DATA TO USE:
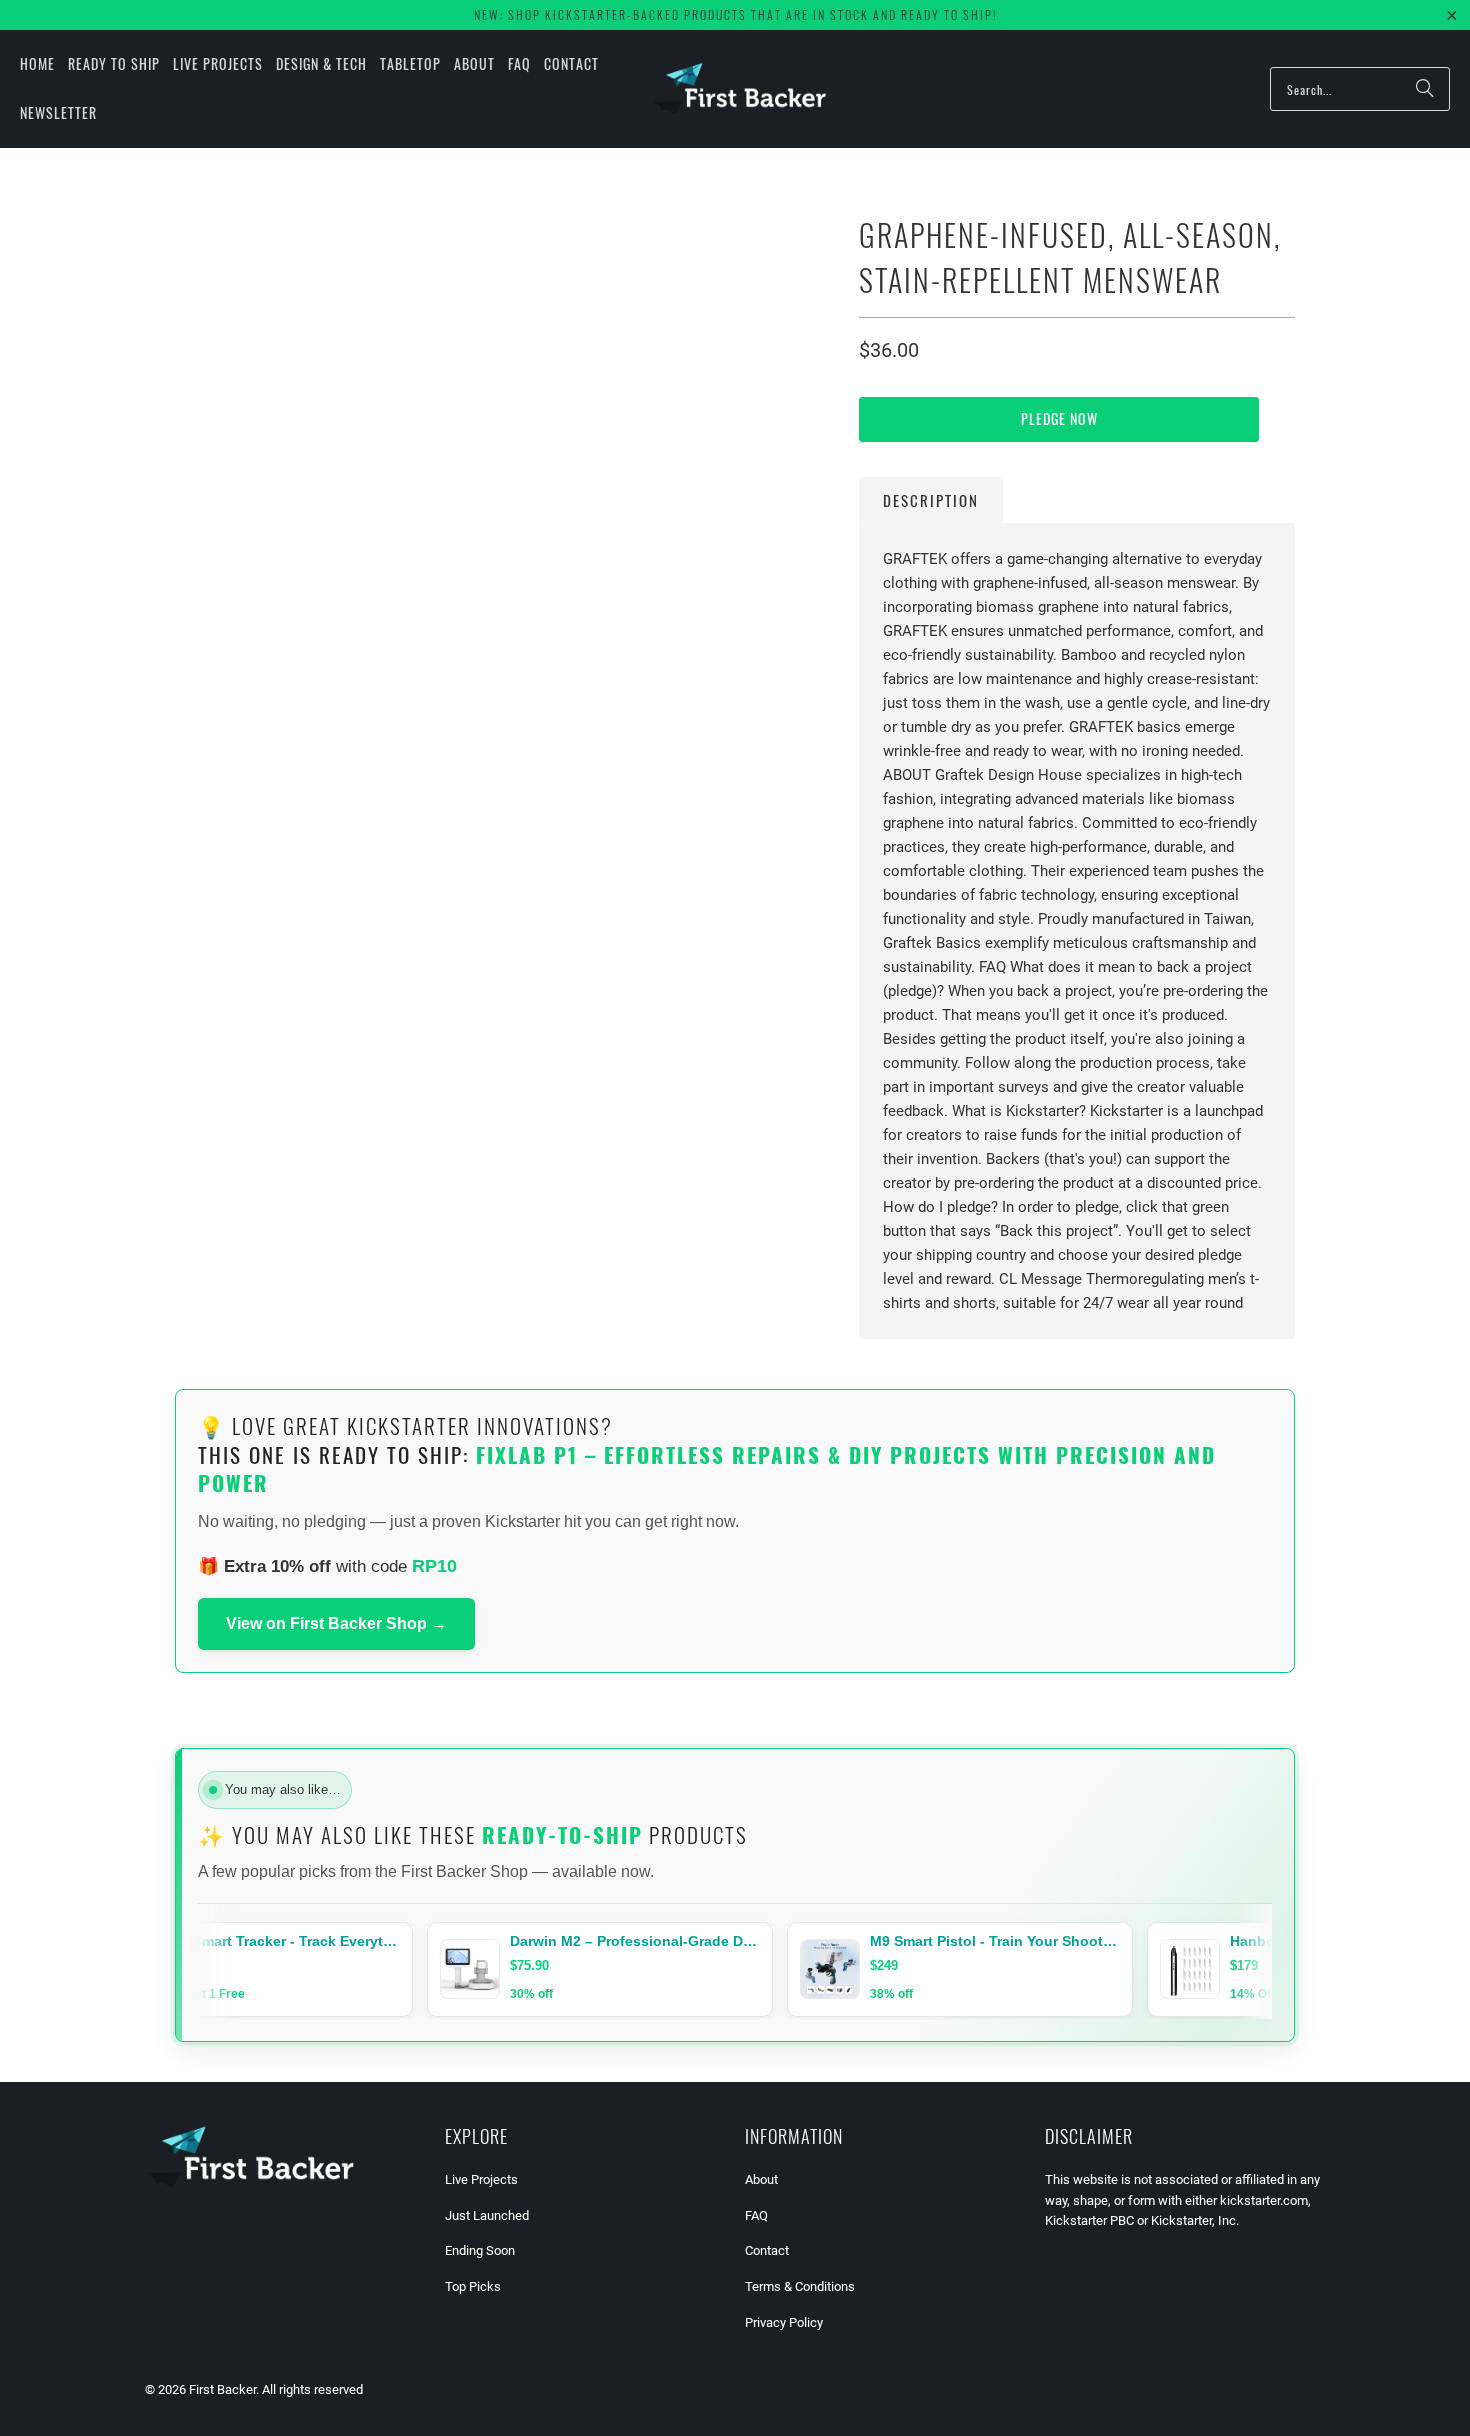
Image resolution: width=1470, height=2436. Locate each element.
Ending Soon (480, 2250)
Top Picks (473, 2286)
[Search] (1425, 89)
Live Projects (481, 2179)
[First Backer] (739, 88)
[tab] (931, 500)
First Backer (222, 2389)
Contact (767, 2250)
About (761, 2179)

DIRECTIONS: Without the pictures, extract every entry verbatim.

ANSWER SECTION:
Image resolution: width=1470, height=2436. Locate each element.
Ending Soon (480, 2250)
Top Picks (473, 2286)
[Search] (1425, 89)
Live Projects (481, 2179)
[First Backer] (739, 88)
[tab] (931, 500)
First Backer (222, 2389)
Contact (767, 2250)
About (761, 2179)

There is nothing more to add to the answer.